I only said to keep the package out of a similar motivation Jaime describe above, to give somebody the option to use it if they really want (maybe in cloud).

That doesn't mean that i use it personally, totally fine with removing it entirely.

Change 428930 merged by Faidon Liambotis:
[operations/puppet@production] standard_packages: Remove atop from every WMF machine

https://gerrit.wikimedia.org/r/428930

Five years on, I'm looking forward to suggesting that we add atop back to the fleet (or at least parts of it), now that the -R option has been removed by default. :-)
The option has been removed by default in both the upstream version and then subsequently by the Debian package maintainer.

Ref: https://bugs.debian.org/cgi-bin/bugreport.cgi?bug=896767#75 and https://github.com/Atoptool/atop/issues/27#issuecomment-1094328919
These changes should arrive with bookworm, all being well. https://tracker.debian.org/pkg/atop

Personally, I really like the default 10 minute snapshots of the process table for 30 days that atop creates and I've found them to be extremely useful in the past for tracking down the causes of lock-ups etc.
For something like the analytics Hadoop cluster, which runs ad-hoc user workload as well as production data pipelines with complex schedules, I would argue that this retrospective process state logging feature is a great feature and well worth having.

@BTullis While your suggestions seem reasonable, please note that the main reason why that was removed was the unwillingness of upstream to support our use cases.

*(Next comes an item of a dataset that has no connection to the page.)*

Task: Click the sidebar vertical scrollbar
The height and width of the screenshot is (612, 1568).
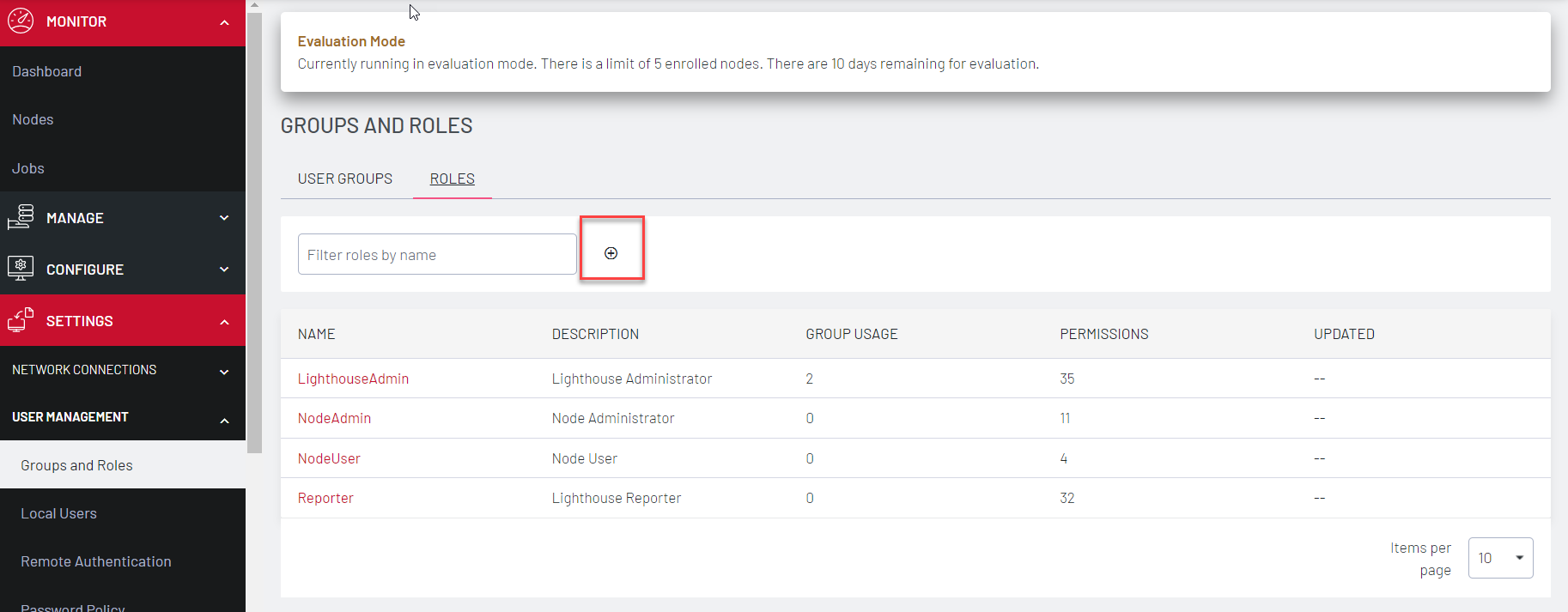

I personally have no reservations, but I think you will understand it would have to be well justified to enable it back in.

In particular, atop looks to me like an "old school" tool, and I would like to see observability weight in on a tool better tuned to our needs and stack (e.g. prometheus- based monitoring or something else with standarized logging)- and they could suggest a more modern (and well supported) alternative.

In any case I would open a new ticket with your specific needs, rather than a specific solution so the need can be solved for everyone, and link to this one, leaving this important bug/outage as is for future reference.

@BTullis, @jcrespo coming in late to this thread to update you that we've scheduled to tackle T108027: Collect per-cgroup cpu/mem and other system level metrics next quarter (q4), which I think would address this issue. Feel free to reach out if you'd like more info.